5. A catalytic laminate according to claim 3, wherein the filler is kaolinite.

6. A catalytic laminate according to claim 3, wherein the catalytic particles are on the order of 3 μm or less in size.

7. A catalytic laminate according to claim 3, wherein the ratio of catalytic particles to the resin by weight is in the range 8% to 16%.

8. A catalytic laminate according to claim 3, wherein the catalytic particles are silica or kaolin coated with a catalytic material.

9. A catalytic laminate according to claim 3, wherein the catalyst is palladium.

10. The catalytic laminate of claim 3, wherein the catalyst is at least one of palladium (Pd), platinum (Pt), rhodium (Rh), iridium (Ir), nickel (Ni), gold (Au), silver (Ag), cobalt (Co), or copper (Cu), or salts thereof.

11. The catalytic laminate of claim 1, wherein the catalytic particles are uniform.

12. The catalytic laminate of claim 11, wherein the catalytic particles are palladium.

13. The catalytic laminate of claim 11, wherein the catalytic particles are at least one of palladium (Pd), platinum (Pt), rhodium (Rh), iridium (Ir), nickel (Ni), gold (Au), silver (Ag), cobalt (Co), or copper (Cu), or salts thereof.

14. The catalytic laminate of claim 11, wherein the ratio of catalytic particles to the resin by weight is in the range of 8% to 16%.

15. The catalytic laminate of claim 11, wherein a majority of the catalytic particles have a size of less than 25 μιη.

16. A method for forming a catalyzed prepreg laminate having a resin-rich surface that excludes catalytic particles at a depth of exclusion below the resin-rich surface, the method comprising:

Forming a catalyzed resin by blending catalytic particles into a resin and a solvent;

Infusing the catalyzed resin into a fabric;

Grinding the fabric impregnated with the catalyzed resin to a desired first thickness;

Baking the resin infused with the catalytic particles until a majority of the solvent is removed;

Placing the baked catalytic prepreg in a laminator having a flat pressure surface;

heating the catalytic prepreg under vacuum while applying a lamination pressure, changing the temperature of the laminator to provide heating to ramp up to a residence temperature at which the gel point is maintained, maintaining the residence temperature for a residence time sufficient to migrate the catalytic particles away from the outer surface of the catalytic prepreg, and thereafter reducing the temperature in a cooling cycle;

wherein the residence time, the residence temperature, and the lamination pressure are selected such that the catalytic particles are excluded in a region below the resin-rich surface.

17. The method of claim 16, wherein the catalytic particle is at least one of palladium (Pd), platinum (Pt), rhodium (Rh), iridium (Ir), nickel (Ni), gold (Au), silver (Ag), cobalt (Co), or copper (Cu), or salts thereof.

18. The method of claim 16, wherein the resin comprises at least one of an epoxy resin, a polyimide resin, a cyanate ester resin, or a Teflon blended resin.

19. The method of claim 16, wherein the gel temperature is in the range of 120 ℃ to 350 ℃.
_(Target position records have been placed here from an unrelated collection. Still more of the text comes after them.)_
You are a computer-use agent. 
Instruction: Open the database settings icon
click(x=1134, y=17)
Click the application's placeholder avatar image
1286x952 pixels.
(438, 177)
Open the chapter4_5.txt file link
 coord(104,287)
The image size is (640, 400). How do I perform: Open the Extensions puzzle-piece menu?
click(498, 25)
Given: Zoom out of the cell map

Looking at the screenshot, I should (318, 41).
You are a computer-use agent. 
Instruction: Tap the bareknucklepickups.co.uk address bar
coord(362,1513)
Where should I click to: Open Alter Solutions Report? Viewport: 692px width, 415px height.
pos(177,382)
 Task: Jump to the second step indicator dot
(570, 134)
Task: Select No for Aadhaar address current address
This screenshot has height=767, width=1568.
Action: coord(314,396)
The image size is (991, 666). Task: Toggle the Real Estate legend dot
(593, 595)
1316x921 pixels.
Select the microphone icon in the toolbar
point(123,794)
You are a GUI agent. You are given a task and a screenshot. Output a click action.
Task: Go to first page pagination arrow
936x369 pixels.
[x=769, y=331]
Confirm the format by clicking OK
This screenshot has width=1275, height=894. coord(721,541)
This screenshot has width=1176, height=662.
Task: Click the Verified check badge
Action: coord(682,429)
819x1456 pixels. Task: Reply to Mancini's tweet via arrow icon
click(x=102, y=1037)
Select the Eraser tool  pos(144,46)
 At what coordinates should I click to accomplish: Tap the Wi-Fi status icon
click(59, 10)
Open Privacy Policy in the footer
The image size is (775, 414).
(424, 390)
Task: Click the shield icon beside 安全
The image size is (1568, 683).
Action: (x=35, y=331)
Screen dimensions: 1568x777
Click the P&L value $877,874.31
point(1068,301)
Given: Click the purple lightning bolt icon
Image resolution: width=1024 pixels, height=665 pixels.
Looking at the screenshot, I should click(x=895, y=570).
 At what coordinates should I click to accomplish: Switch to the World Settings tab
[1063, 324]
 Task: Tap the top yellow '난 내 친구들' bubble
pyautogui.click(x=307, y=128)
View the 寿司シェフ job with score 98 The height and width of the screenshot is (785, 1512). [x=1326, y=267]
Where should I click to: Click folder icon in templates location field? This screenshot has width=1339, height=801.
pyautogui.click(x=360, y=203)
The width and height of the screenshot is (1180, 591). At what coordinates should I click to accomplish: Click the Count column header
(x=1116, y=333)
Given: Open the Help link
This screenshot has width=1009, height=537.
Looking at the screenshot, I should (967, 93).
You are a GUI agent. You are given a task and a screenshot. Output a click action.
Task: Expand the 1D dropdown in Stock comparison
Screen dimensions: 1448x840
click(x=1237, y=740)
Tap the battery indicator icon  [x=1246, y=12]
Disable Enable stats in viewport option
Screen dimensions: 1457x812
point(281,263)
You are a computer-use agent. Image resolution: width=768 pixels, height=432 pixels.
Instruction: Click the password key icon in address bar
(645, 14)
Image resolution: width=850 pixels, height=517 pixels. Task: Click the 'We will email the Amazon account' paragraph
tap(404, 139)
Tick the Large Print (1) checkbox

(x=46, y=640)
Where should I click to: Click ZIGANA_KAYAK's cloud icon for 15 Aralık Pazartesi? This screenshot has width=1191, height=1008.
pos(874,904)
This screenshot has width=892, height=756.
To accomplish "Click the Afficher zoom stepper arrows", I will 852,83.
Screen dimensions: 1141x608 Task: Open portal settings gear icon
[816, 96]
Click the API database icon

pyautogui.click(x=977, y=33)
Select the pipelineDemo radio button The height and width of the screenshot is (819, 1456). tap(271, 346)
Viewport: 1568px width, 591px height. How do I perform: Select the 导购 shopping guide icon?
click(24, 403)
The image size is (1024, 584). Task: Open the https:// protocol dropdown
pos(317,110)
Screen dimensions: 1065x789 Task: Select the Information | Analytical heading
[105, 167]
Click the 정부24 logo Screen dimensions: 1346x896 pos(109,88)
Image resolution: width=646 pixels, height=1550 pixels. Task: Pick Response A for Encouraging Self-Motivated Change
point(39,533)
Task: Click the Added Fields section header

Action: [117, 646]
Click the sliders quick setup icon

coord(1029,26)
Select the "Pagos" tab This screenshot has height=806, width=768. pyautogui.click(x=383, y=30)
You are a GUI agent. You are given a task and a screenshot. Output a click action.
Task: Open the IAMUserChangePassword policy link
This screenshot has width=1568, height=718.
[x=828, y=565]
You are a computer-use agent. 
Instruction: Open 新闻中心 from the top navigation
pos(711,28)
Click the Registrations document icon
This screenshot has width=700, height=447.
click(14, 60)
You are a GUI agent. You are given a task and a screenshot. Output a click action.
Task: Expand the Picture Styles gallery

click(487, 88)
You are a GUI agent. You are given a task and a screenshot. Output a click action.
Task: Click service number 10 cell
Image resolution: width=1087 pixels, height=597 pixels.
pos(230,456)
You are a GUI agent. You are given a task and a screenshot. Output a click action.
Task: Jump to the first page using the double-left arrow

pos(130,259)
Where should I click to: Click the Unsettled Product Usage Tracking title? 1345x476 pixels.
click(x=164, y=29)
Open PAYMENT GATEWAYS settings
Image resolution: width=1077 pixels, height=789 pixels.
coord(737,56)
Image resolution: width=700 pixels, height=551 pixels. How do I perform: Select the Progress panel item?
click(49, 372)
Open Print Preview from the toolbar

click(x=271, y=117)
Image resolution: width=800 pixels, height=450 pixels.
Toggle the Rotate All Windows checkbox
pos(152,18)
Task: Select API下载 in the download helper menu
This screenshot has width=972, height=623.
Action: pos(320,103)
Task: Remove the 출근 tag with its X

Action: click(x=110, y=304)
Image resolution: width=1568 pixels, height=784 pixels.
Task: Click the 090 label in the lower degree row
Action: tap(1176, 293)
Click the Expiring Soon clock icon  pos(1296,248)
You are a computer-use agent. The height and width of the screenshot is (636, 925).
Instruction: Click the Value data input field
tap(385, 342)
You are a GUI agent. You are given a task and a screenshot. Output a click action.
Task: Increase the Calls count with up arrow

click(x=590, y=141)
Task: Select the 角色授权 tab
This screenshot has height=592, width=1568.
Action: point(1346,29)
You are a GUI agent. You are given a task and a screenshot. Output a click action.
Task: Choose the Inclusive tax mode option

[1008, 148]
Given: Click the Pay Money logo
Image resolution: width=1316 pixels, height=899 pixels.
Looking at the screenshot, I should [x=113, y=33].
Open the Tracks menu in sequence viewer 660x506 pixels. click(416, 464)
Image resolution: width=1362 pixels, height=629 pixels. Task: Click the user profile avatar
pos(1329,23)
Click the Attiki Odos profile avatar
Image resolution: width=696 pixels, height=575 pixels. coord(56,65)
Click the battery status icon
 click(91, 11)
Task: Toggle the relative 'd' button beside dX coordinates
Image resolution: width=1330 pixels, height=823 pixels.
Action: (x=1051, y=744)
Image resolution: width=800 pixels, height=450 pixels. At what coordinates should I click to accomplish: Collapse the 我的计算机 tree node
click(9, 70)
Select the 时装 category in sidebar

20. The method of claim 16, wherein the gel time is in the range of 5 seconds to 15 seconds during the temperature ramp time interval.

21. A catalytic prepreg comprising:

A fabric impregnated with a resin having catalytic particles of less than 25 μm;

The prepreg having at least a first planar surface and the catalytic particles being uniformly distributed in an interior region of the prepreg, the prepreg further having a resin-rich surface excluding the catalytic particles, the resin-rich surface having a depth of 1/2 of an average size of the catalytic particles;

thus, removing material from the resin-rich surface exposes some of the catalytic particles sufficient for electroless plating to occur.

22. The catalytic prepreg of claim 21, wherein the fabric is formed from woven fiberglass.

23. The catalytic prepreg of claim 21, wherein the catalytic particles comprise at least one of palladium (Pd), platinum (Pt), rhodium (Rh), iridium (Ir), nickel (Ni), gold (Au), silver (Ag), cobalt (Co), or copper (Cu), or salts thereof.

24. A catalytic prepreg according to claim 21, wherein the catalytic particles are incorporated into the resin in a proportion in the range of 8% to 16% by weight of the resin.